This never failed to break Poke up. He brayed laughter and took the joint. Between them, standing on its wire stock, was the Schmeis-ser, fully loaded. The Connie blazed on up the road, its gas gauge standing at an eighth.

Poke and Lloyd had met a year before in the Brownsville Minimum Security Station, a Nevada work farm. Brownsville was ninety acres of irrigated farmland and a prison compound of Quonset huts about sixty miles north of Tonopah and about eighty northeast of Gabbs. It was a mean place to do short time. Although Brownsville Station was supposed to be a farm, nothing much grew there. Carrots and lettuce and peas got one taste of that blaring sun, chuckled weakly, and died. Legumes and weeds would grow, and the state legislature was frantically dedicated to the idea that someday soybeans would grow. But the kindest thing that could be said about Brownsville’s ostensible purpose was that the desert was taking a Christless long time to bloom. The warden (who preferred to be called “the boss”) prided himself on being a hardass, and he hired only men he considered to be fellow hardasses. And, as he was fond of telling the new fish, Brownsville was mostly minimum security because there was no place to run to if you went under the wire. Some did, but most were brought back in two or three days, sunburned, glareblind, and eager to sell the boss their shriveled raisin souls for a drink of water. Some of them cackled madly, and one young man who was out for three days claimed he saw a large castle some miles south of Gabbs, a castle with a moat. The moat, he said, was guarded by trolls riding big black horses. Some months later when a Colorado revival preacher did a show at Brownsville, this same young man got Jesus in a big way.

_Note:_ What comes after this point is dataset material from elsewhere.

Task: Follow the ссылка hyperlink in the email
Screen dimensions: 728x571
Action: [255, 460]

Andrew “Poke” Freeman, in for simple assault, was released in April of 1980. He had occupied a bed next to Lloyd Henreid, and had told him that if Lloyd was interested in a big score, he knew about something interesting in Vegas. Lloyd was willing.

Lloyd was released on June 1. His crime, committed in Reno, had been attempted rape. The lady was a showgirl on her way home, and she had shot a load of teargas into Lloyd’s eyes. He felt lucky to get only two to four, plus time served, plus time off for good behavior. At Brownsville it was just too fuckin hot to misbehave.

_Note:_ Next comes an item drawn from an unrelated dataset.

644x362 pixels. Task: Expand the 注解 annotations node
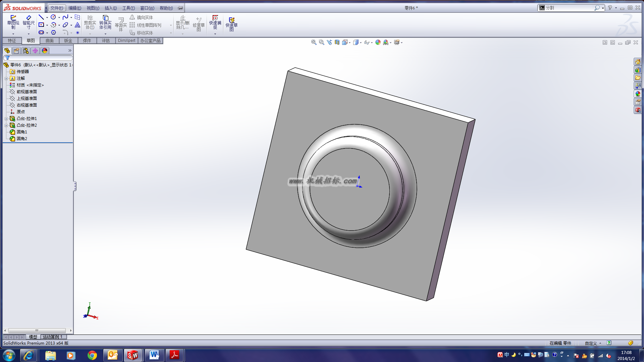6,78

He caught a bus to Las Vegas, and Poke met him at the terminal. This is the deal, Poke told him. He knew this fellow, “one-time business associate” might describe him best, and this guy was known in certain circles as Gorgeous George. He did some piecework for a group of people with mostly Italian and Sicilian names. George was strictly part-time help. What he did mostly for these Sicilian-type people was to take things and bring things. Sometimes he took things from Vegas to L.A.; sometimes he brought other things back from L.A. to Vegas. Small-time dope mostly, freebies for big-time customers. Sometimes guns. The guns were always a bring, never a take. As Poke understood it (and Poke’s understanding never got much beyond what the movie people call “soft focus”), these Sicilian-type people sometimes sold iron to independent thieves. Well, Poke said, Gorgeous George was willing to tell them the time and place when a fairly good haul of these items were in stock. George was asking twenty-five per cent of what they realized. Poke and Lloyd would crash in on George, tie him and gag him, take the stuff, and maybe give him a couple of biffs and baffs for good measure. It had to look good, George had cautioned, because these Sicilian-type people were no one to fool around with.

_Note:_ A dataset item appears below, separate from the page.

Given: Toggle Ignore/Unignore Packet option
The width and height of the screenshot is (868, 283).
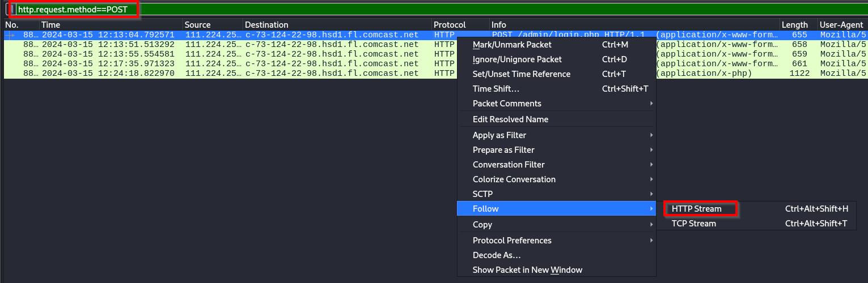Looking at the screenshot, I should click(517, 59).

“Yeah,” Lloyd said. “That sounds good.”

The next day Poke and Lloyd went to see Gorgeous George, a mild-mannered six-footer with a small head which sat incongruously above his roofbeam shoulders. He had a full head of waved blond hair, which made him look a bit like the famed wrestler.

He had had second thoughts about the deal, but Poke had changed his mind again. Poke was good at that. George told them to come around to his house the following Friday evening around six. “Wear masks, for God’s sake,” he said. “And you bloody my nose and black my eye, too. Jesus, I wish I’d never gotten into this.”

The big night came. Poke and Lloyd took a bus to the corner of George’s street and put on ski-masks at the foot of his walk. The door was locked, but as George had promised, not too tightly locked. There was a rumpus room downstairs, and there was George, standing in front of a Hefty bag full of pot. The Ping-Pong table was loaded down with guns. George was scared.

“Jesus, oh Jesus, I wish I’d never gotten into this,” he kept saying as Lloyd tied his feet with clothesrope and Poke bound his hands with Scotch brand filament tape.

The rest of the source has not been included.